JP Morgan has raised its gold price forecast, now predicting that gold will exceed $4,000 per ounce by the second quarter of 2026. The bank also expects gold to average about $3,675 per ounce by the fourth quarter of 2025.
That outlook is underpinned by strong demand from both investors and central banks. JP Morgan estimates average quarterly central bank purchases of roughly 710 tonnes this year, a level that would continue to support upward pressure on prices. Reflecting that strength, spot gold has already climbed 29% year-to-date, marked by 28 record highs and, most recently, reaching $3,500 per ounce for the first time.

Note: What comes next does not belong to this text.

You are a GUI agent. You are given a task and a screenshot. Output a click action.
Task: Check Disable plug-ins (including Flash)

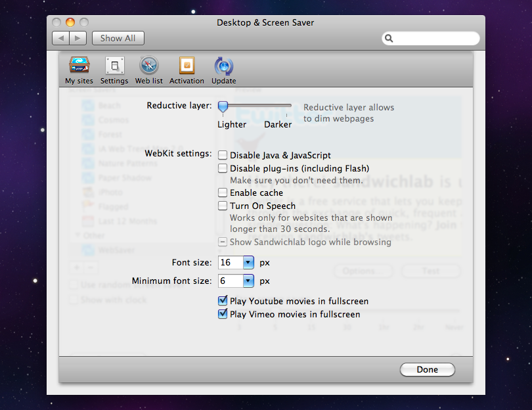(223, 169)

Nevertheless, JP Morgan highlights a key risk: an unexpected drop in central bank buying would be the largest threat to further price advances. If central banks slow or pause purchases, gold’s momentum could weaken and lead to price corrections.
Silver, by contrast, faces nearer-term headwinds. Supply and demand dynamics and investor positioning have left silver more vulnerable to short-term downside. However, JP Morgan anticipates a recovery in silver markets by late 2025 as industrial demand and investment interest improve.
In summary, JP Morgan’s revised forecasts reflect robust central bank and investor demand that has driven substantial gains in gold this year, while warning that any significant pullback in central bank purchases would present the main downside risk. Silver is expected to lag in the near term but to regain ground toward the end of 2025.